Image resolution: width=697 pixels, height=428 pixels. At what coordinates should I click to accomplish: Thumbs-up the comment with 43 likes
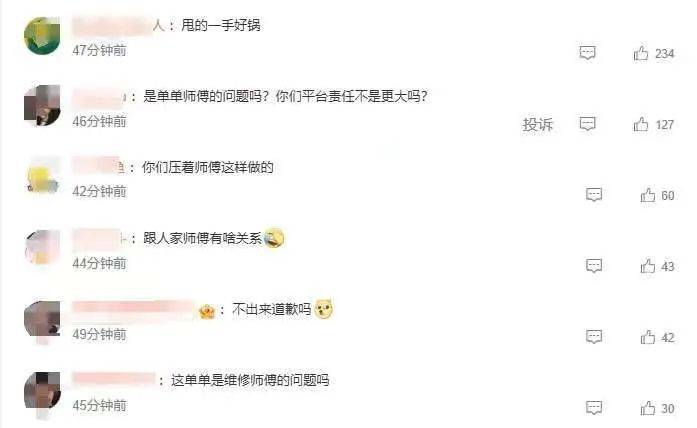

+ + + + + + +

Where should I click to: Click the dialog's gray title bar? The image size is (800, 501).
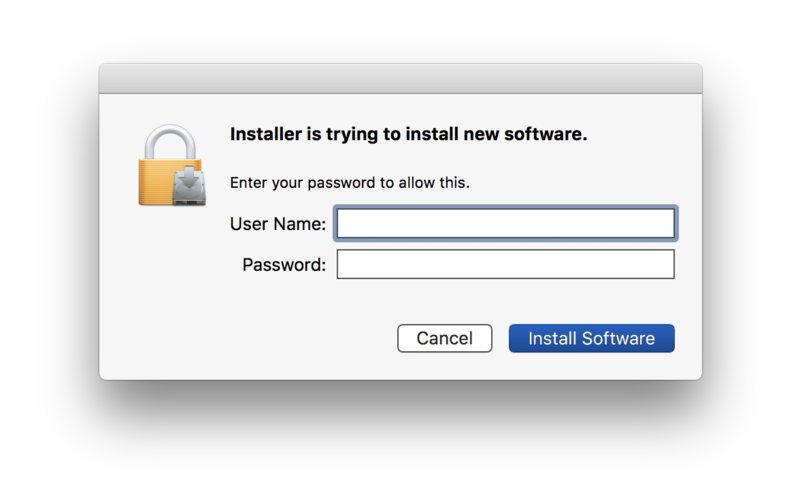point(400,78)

+ + + + + + +

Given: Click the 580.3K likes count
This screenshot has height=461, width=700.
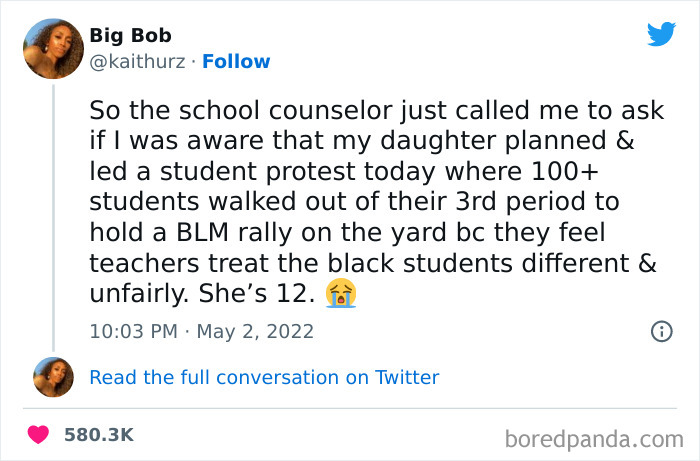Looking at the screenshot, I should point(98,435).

+ + + + + + +

Working from the entries above, find every line in which the word "likes" occurs and copy it.

__Answer for this exercise__:
Image resolution: width=697 pixels, height=428 pixels. At what coordinates should I click to accomplish: Thumbs-up the comment with 43 likes
Given: Click the 580.3K likes count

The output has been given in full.